How HMRC is to blame for thousands of graduates overpaying student loans

Students are facing delays in being notified about having paid off their student loans - Getty Images
Students are facing delays in being notified about having paid off their student loans - Getty Images

Tens of thousands of graduates are clearing their student loan and yet continuing to pay thousands of pounds to the Student Loans Company, thanks to outdated systems used by HMRC to collect borrowers’ money.

In some cases “overpayments” continue being made for well over a year and in the worst cases amount to as much as £10,000.

Borrowers who overpay face a long wait for refunds which, when they come, are paid with a derisory rate of interest. The errors have other ramifications, including wrongly limiting the size of mortgages that lenders would be prepared to advance to graduates.

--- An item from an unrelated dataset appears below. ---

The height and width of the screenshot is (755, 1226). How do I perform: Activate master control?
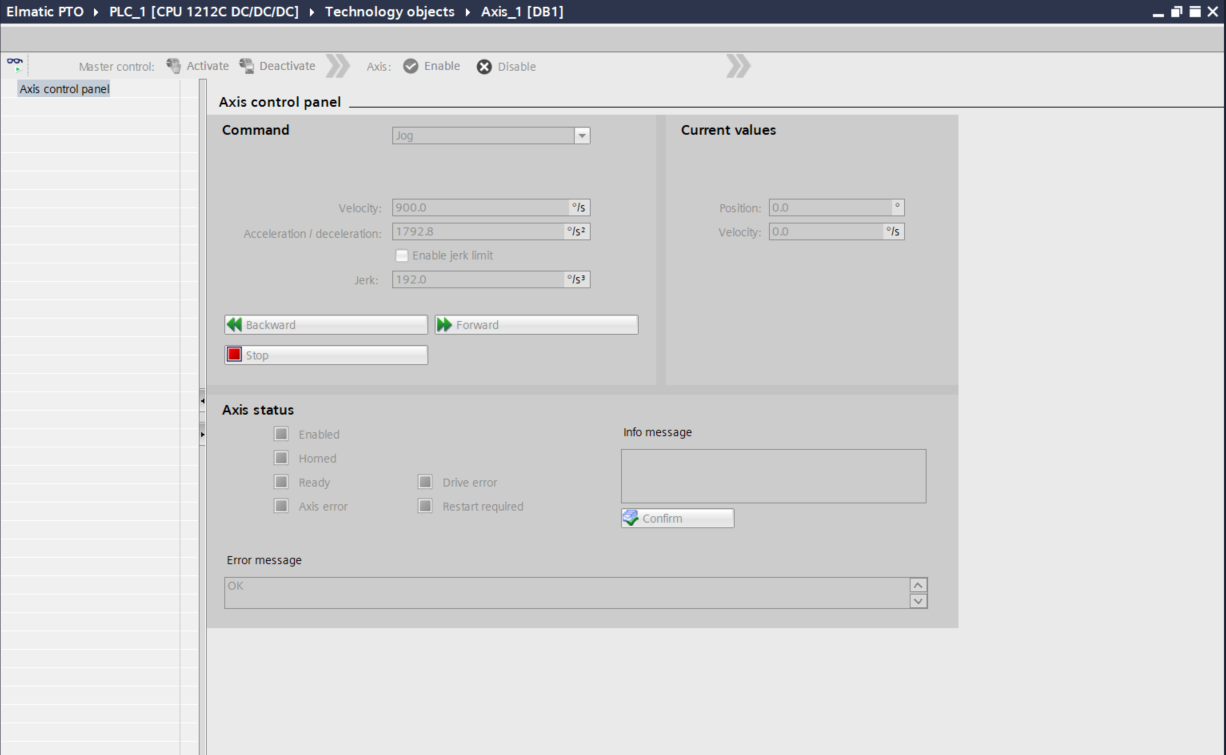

Student checking finances - Credit: Chris Rout / Alamy
Figures show that almost 90,000 students continued making payments on their student loans after they had already repaid it in full Credit: Chris Rout / Alamy

Figures released under the Freedom of Information Act show that almost 90,000 students continued making payments on their student loans after they had already repaid it in full in the 2015-16 tax year, the latest period for which figures are available. A total of £51m was overpaid during that year.

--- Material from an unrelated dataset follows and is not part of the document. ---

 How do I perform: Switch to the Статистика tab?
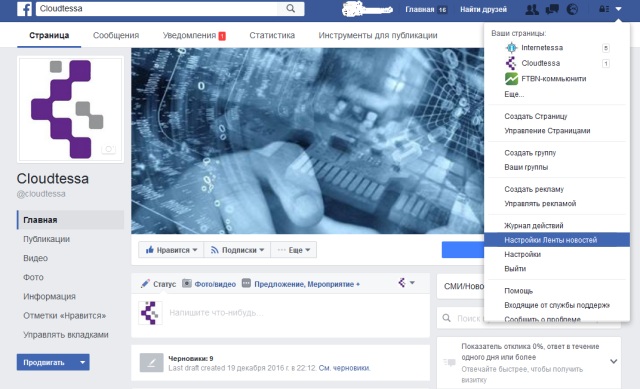[272, 35]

Experts branded the level of overpayment “staggering” and said that the Student Loans Company should be doing more to offer graduates a transparent and efficient service, with one MP demanding in Your Money today that the quango “end the scourge” of making borrowers overpay.

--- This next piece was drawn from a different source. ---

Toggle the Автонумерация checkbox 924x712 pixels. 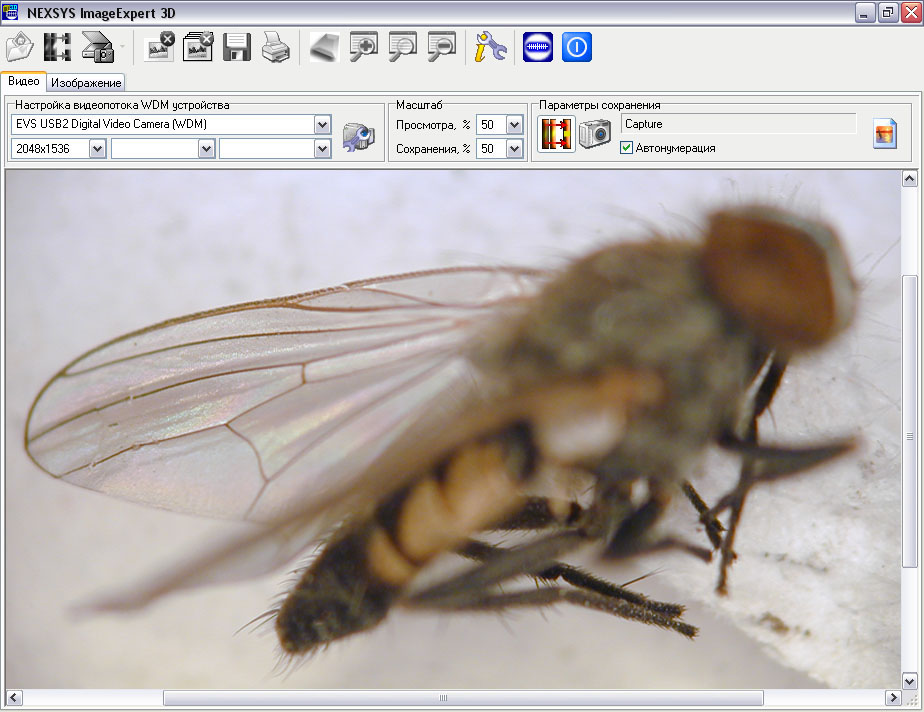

Telegraph Money has reported extensively on the problems of student loans’ high interest rates and complicated structure. But now we can disclose how poor technology and communications are creating a different sort of problem altogether for borrowers.

What is going wrong?

The majority of students repay their loans through their payroll, with the money being collected by employers and paid to HMRC. Employers must report these figures to HMRC monthly, and graduates can see on each payslip how much they have repaid.

Those who took out a loan before September 2012 will repay 9pc of any earnings over £17,775, while those who took out loans after September 2012 will repay 9pc of anything over £21,000.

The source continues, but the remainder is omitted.